### RINCIAN SOAL
Tolong kembalikan seluruh baris data di bawah ini tanpa perubahan apa pun, tetapi hilangkan semua gambarnya.

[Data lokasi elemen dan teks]
⁂
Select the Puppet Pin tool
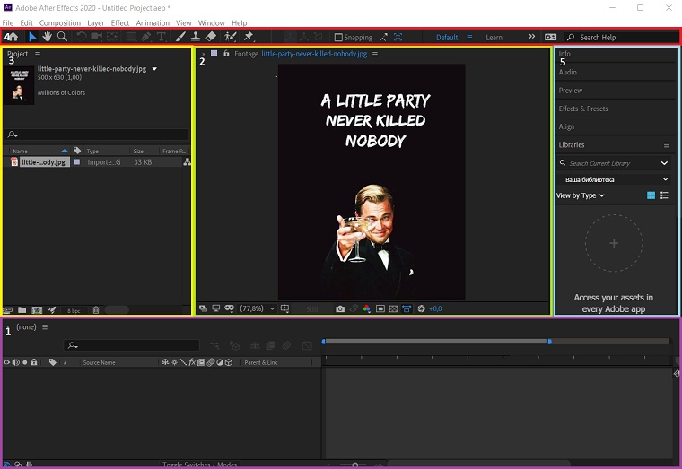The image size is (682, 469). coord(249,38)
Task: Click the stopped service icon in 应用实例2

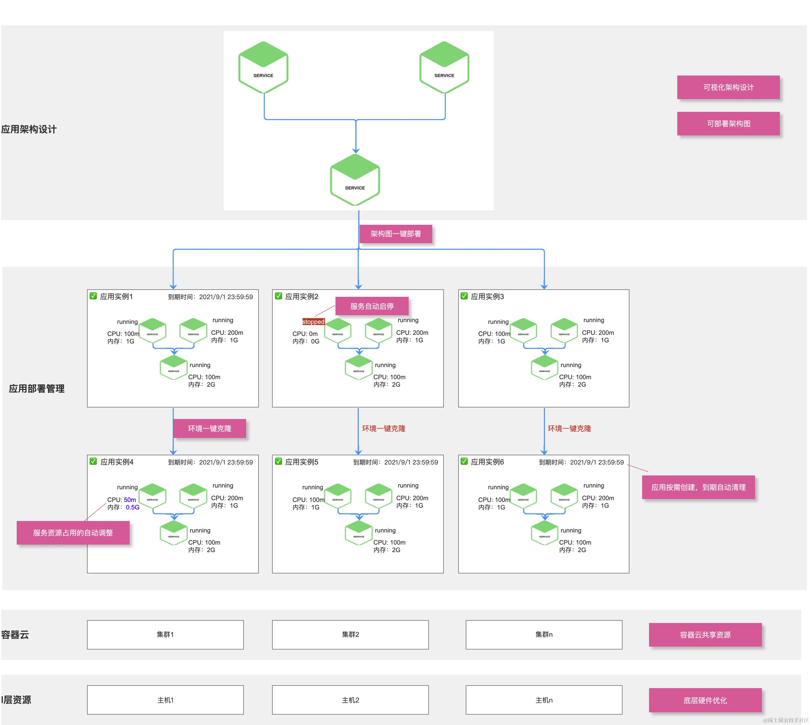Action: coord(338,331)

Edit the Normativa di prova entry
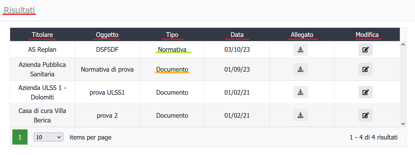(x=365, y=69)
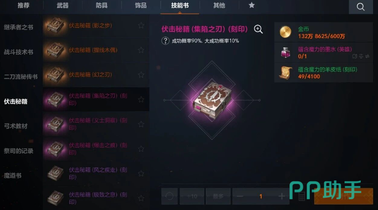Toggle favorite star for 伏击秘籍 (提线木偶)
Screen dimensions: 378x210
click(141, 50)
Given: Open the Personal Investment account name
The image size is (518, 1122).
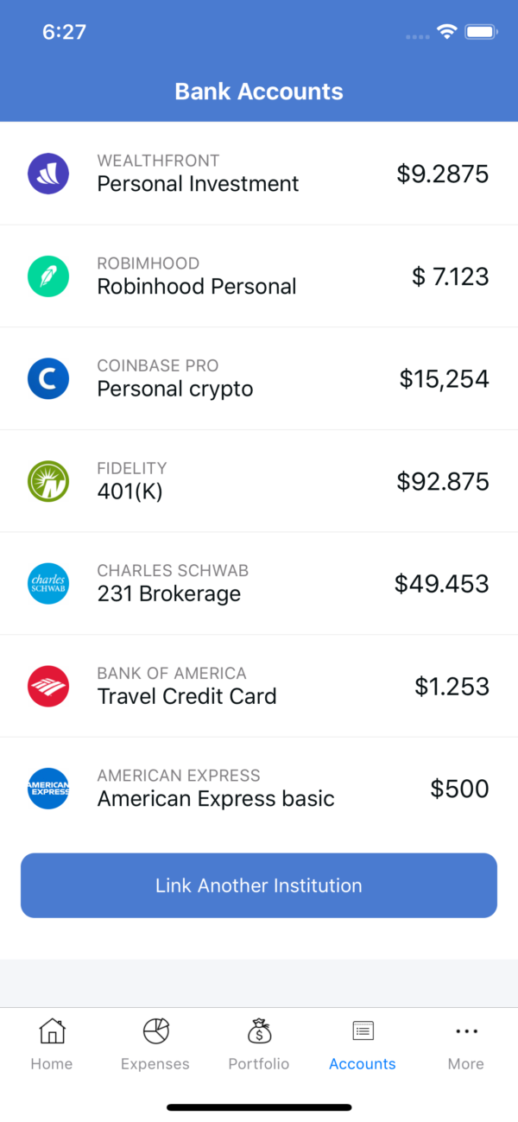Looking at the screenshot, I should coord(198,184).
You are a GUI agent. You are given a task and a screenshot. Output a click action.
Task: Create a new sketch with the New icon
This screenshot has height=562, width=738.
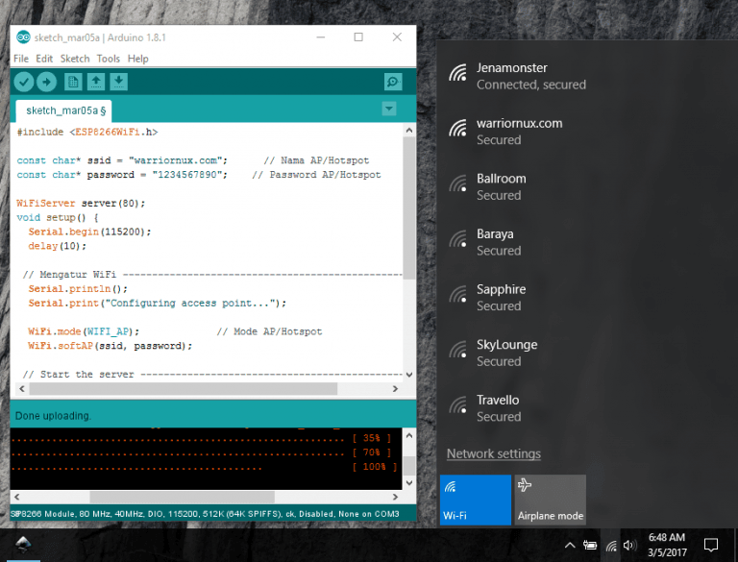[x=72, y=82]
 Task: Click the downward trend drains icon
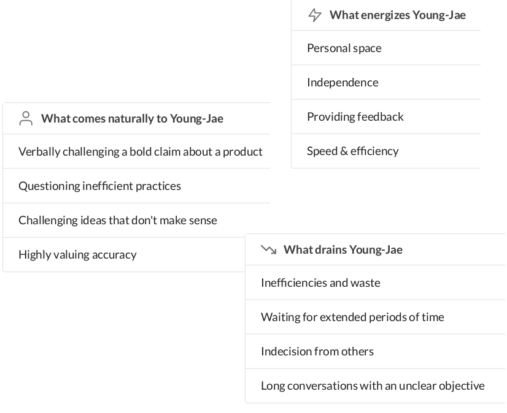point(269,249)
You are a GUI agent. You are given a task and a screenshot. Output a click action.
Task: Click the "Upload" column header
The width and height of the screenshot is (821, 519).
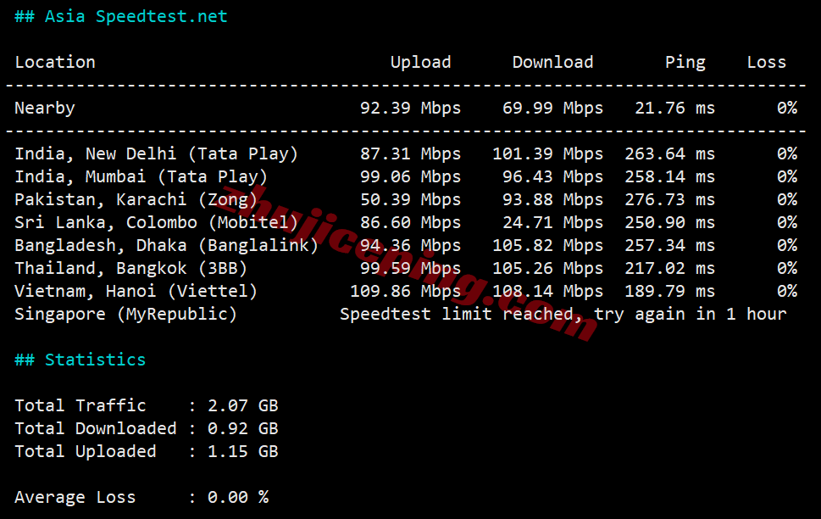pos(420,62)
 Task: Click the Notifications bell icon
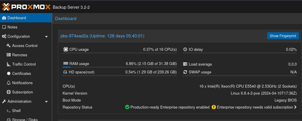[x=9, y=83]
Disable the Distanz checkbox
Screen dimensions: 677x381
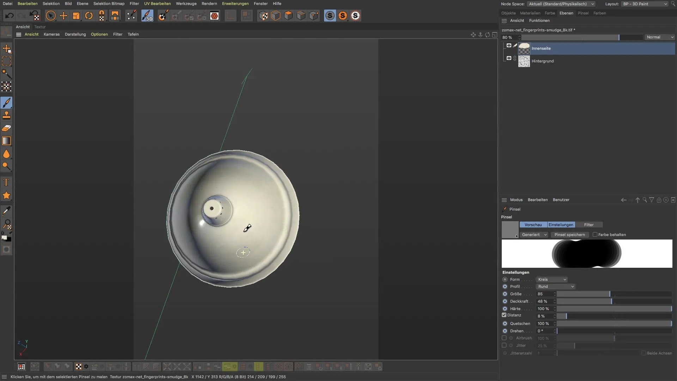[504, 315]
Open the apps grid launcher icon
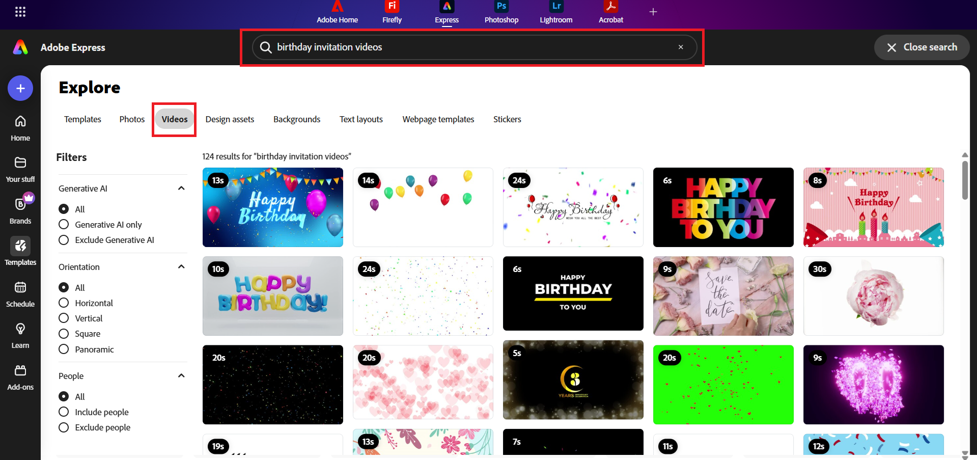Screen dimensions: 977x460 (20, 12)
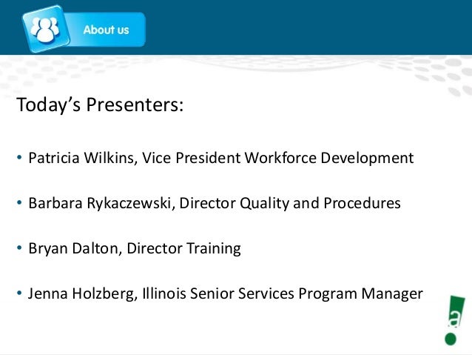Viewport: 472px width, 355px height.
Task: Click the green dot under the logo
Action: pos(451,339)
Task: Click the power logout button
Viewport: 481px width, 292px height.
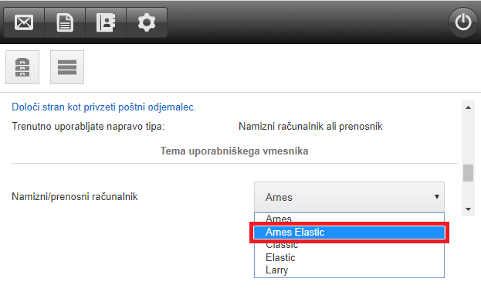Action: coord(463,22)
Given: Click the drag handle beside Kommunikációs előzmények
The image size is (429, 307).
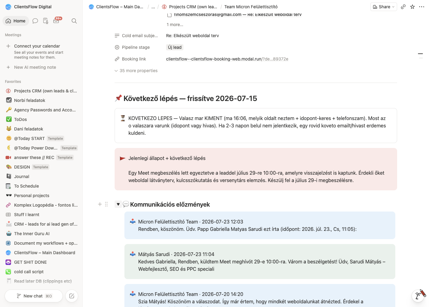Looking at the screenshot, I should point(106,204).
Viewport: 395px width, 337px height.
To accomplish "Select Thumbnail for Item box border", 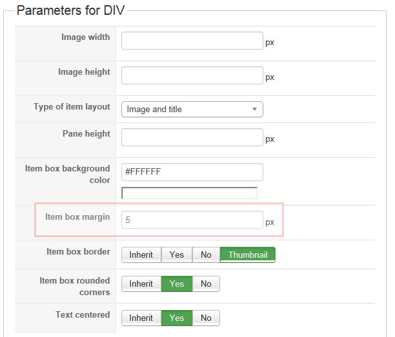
⁂
### PENYELESAIAN SOAL
Select the Puppet Pin tool
The image size is (682, 469). coord(249,38)
Task: Click the stopped service icon in 应用实例2

Action: coord(338,331)

Edit the Normativa di prova entry
(x=365, y=69)
Toggle favorite star for 伏击秘籍 (提线木偶)
Screen dimensions: 378x210
click(141, 50)
Given: Open the Personal Investment account name
The image size is (518, 1122).
Looking at the screenshot, I should coord(198,184).
You are a GUI agent. You are given a task and a screenshot. Output a click action.
Task: Create a new sketch with the New icon
This screenshot has height=562, width=738.
[x=72, y=82]
 Task: Click the downward trend drains icon
point(269,249)
You are a GUI agent. You are given a task and a screenshot. Output a click action.
Task: Click the "Upload" column header
The width and height of the screenshot is (821, 519).
pos(420,62)
 Task: Click the Notifications bell icon
[x=9, y=83]
Disable the Distanz checkbox
Screen dimensions: 677x381
[504, 315]
Open the apps grid launcher icon
Screen dimensions: 977x460 (20, 12)
Viewport: 472px width, 355px height.
Task: Click the green dot under the logo
Action: pos(451,339)
Task: Click the power logout button
Viewport: 481px width, 292px height.
Action: coord(463,22)
Given: Click the drag handle beside Kommunikációs előzmények
The image size is (429, 307).
Looking at the screenshot, I should point(106,204).
Viewport: 395px width, 337px height.
To accomplish "Select Thumbnail for Item box border", 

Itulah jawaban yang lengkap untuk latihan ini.